# Homework Help: Laplace of y = -0.0563x + 0.7831

1. Jul 18, 2012

### Ganesha

I have a linear equation y = -0.0563x + 0.7831

I am trying to find Laplace of this equation in Y(s)/ X(s) format. I do not know how to achieve it? Please help me.

This equation describes the performance of a motor... torque vs angular speed (motor characteristic curve approximated to a linear equation for simplicity).

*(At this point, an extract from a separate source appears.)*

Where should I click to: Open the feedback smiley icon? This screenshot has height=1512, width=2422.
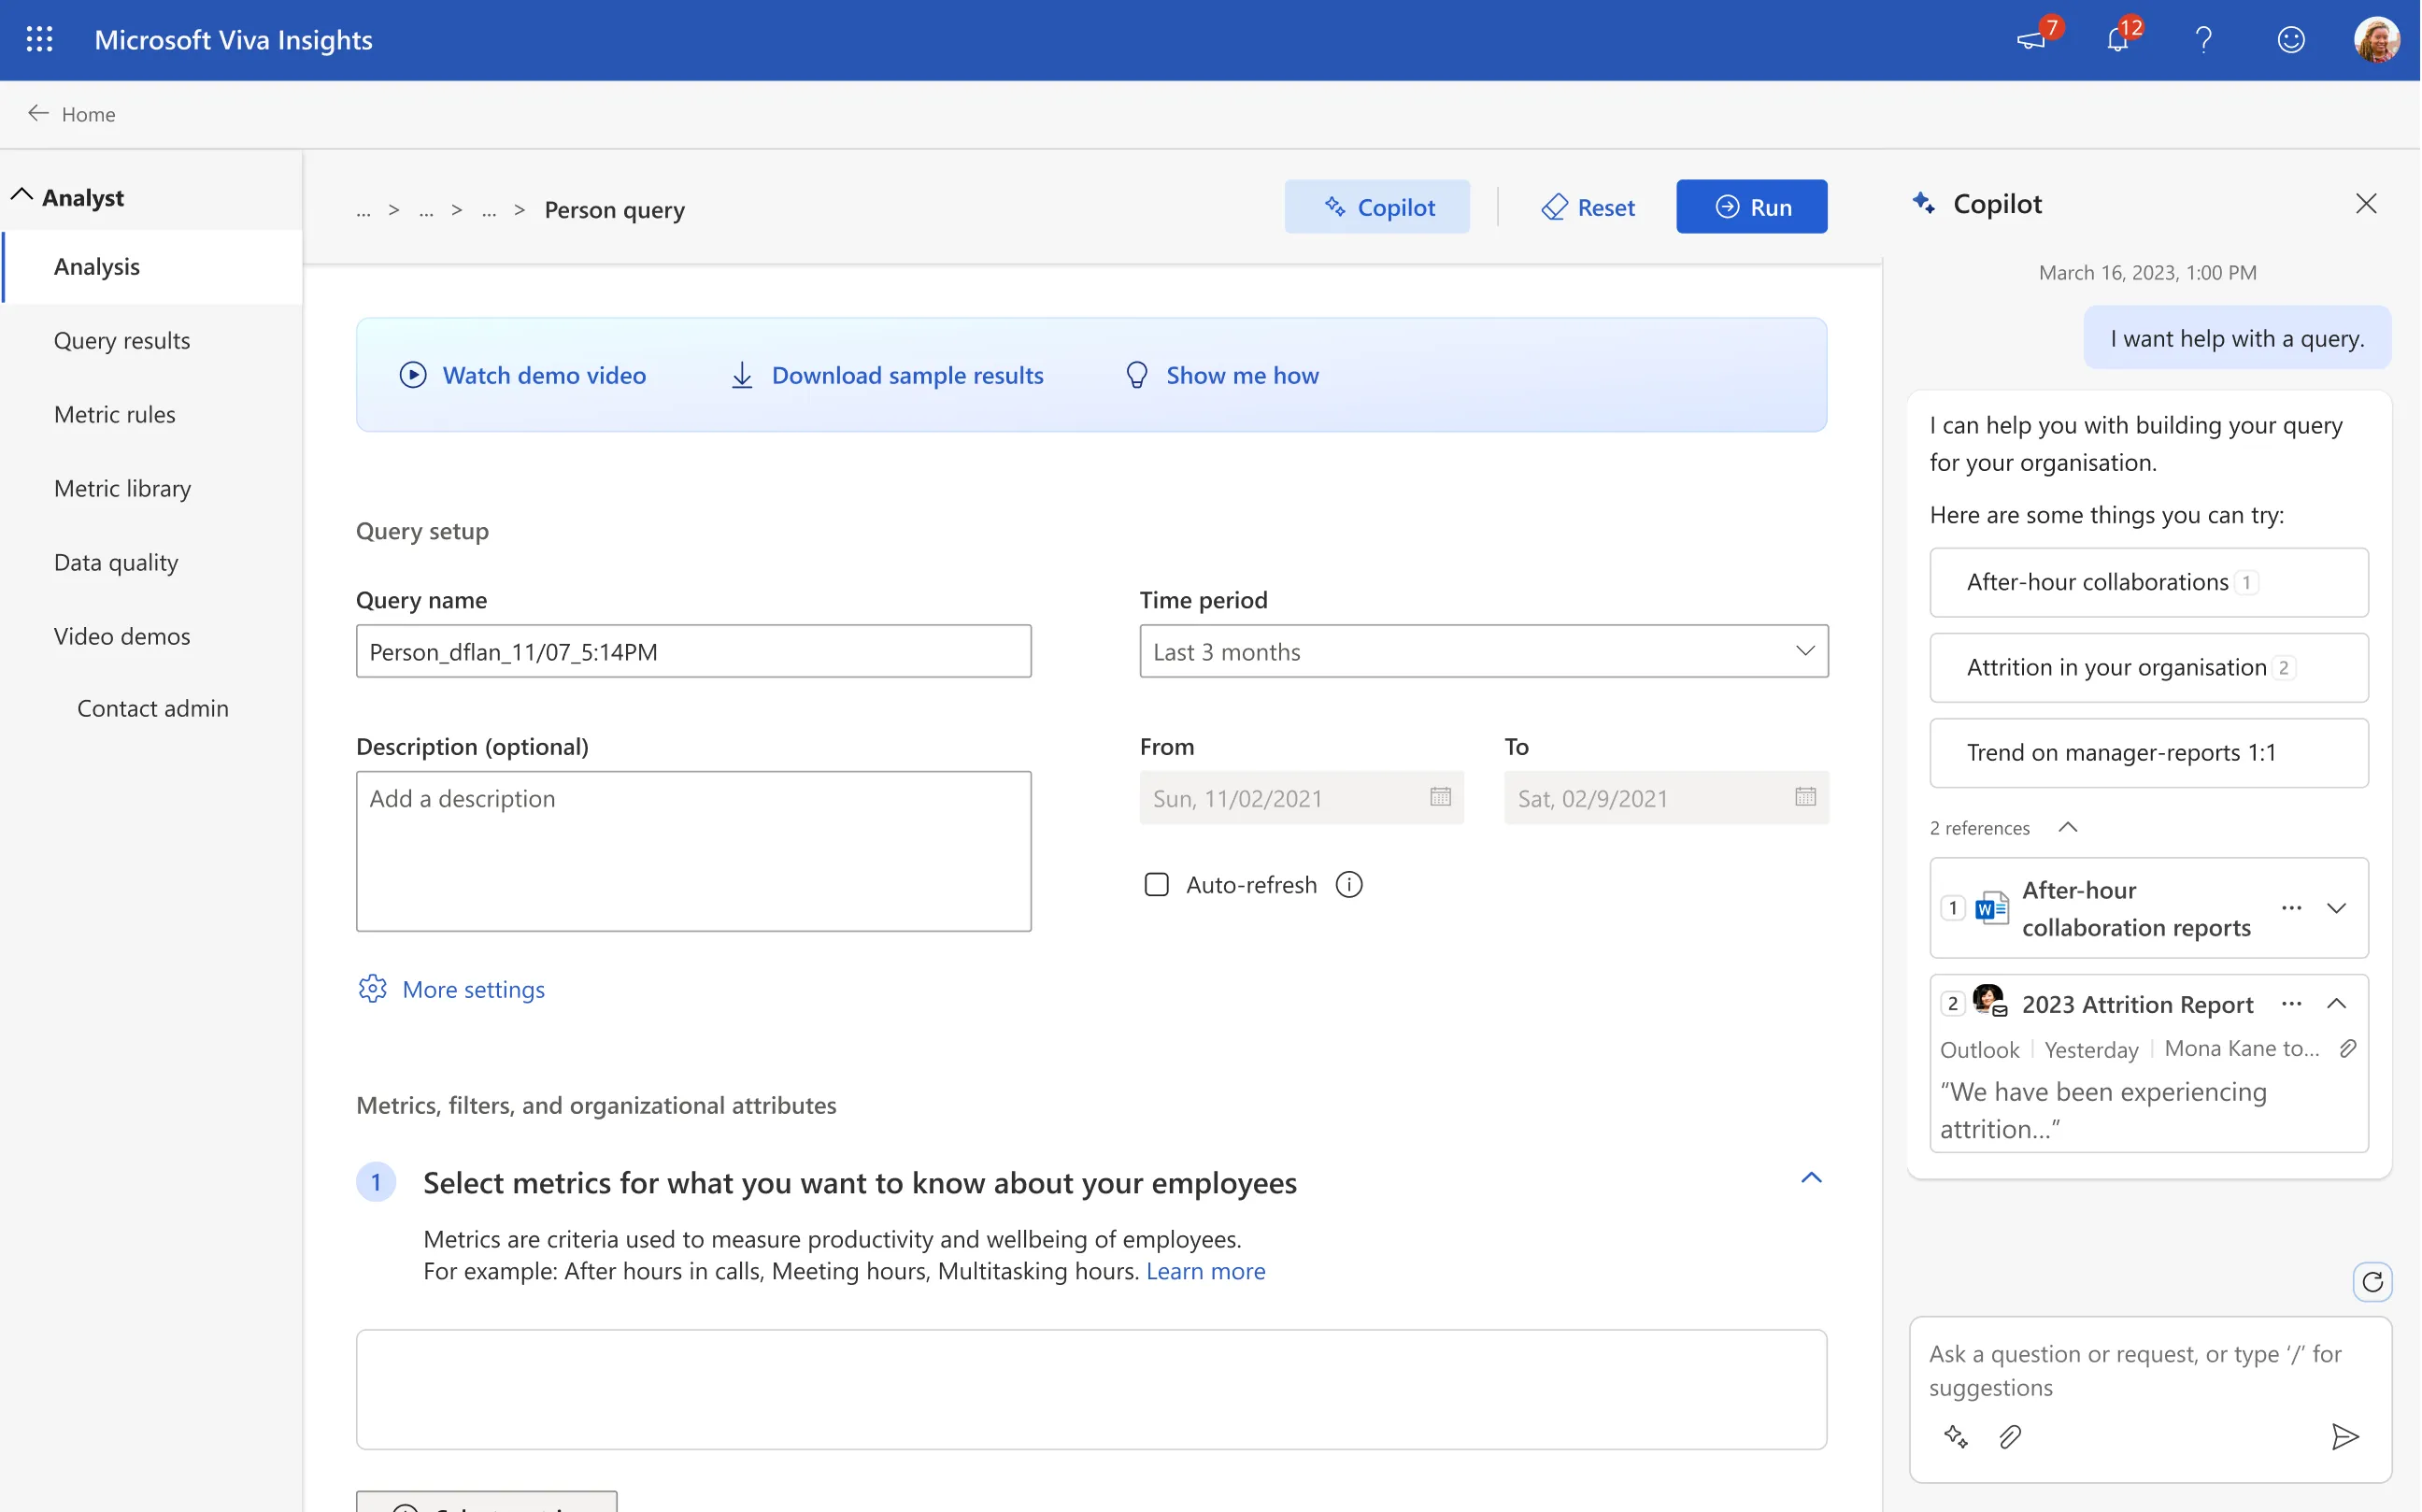coord(2290,40)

It is important to have solution in Y(s)/X(s) format. I need to do a step and impulse response analysis on the system in matlab. Please give me some hints.

2. Jul 20, 2012

### Staff: Mentor

Welcome to the PF.

Here is what Wolfram Alpha says:

http://www.wolframalpha.com/input/?i=laplace+transform+of+y+=+-0.0563x+++0.7831

$$\frac{y}{s} = \frac{0.7831}{s} - \frac{0.0563}{s^2}$$

3. Jul 20, 2012

### Ganesha

hello berkeman ,

thanks for the solution. that link is really wonderful. i did not know this up to know.

best regards,
ganesha

4. Jul 22, 2012

### HallsofIvy

You mean the Laplace transform?

That's pretty straight forward, isn't it? The Laplace transform of any function, f(x) is
$$\int_0^\infty e^{st}f(t)dt$$

Here, that is
$$-0.0563\int_0^\infty te^{-st}dt+ 0.7831\int_0^\infty e^{-st}dt$$
The second integral is just
$$\left[0.7831 (-\frac{1}{s}e^{-st}\right]_0^\infty= \frac{0.7831}{s}$$

The second integral can be done by parts, taking u= t, $dv= e^{-st}dt$ so that $du= dt$ and $v= -(1/s)e^{-st}$ so that
$$-0.0563\int_0^\infty te^{-st}dt= -0.0563(\left[-(1/s)te^{-st}\right]_0^\infty+ \frac{1}{s}\int_0^\infty e^{-st}dt= -\frac{0.0563}{s^2}$$

5. Jul 22, 2012

### Ganesha

Hello HallsofIvy,

Thanks for providing mathematical proof of it. This helped me to understand the maths behind it. It has been quite a while away from Laplace and I had forgot the basics. I got it now !! Thanks again !!

6. Jul 22, 2012

### Staff: Mentor

Beauty Halls!

7. Jul 24, 2012

### rude man

If y and x are functions of time:
y(t) = a - bx(t)

then the Laplace transform of that equation is
Y(s) = a/s - bX(s).

It seems that y is rotational speed and x is applied torque.

I must confess I don't follow Halls and not Wolfram either.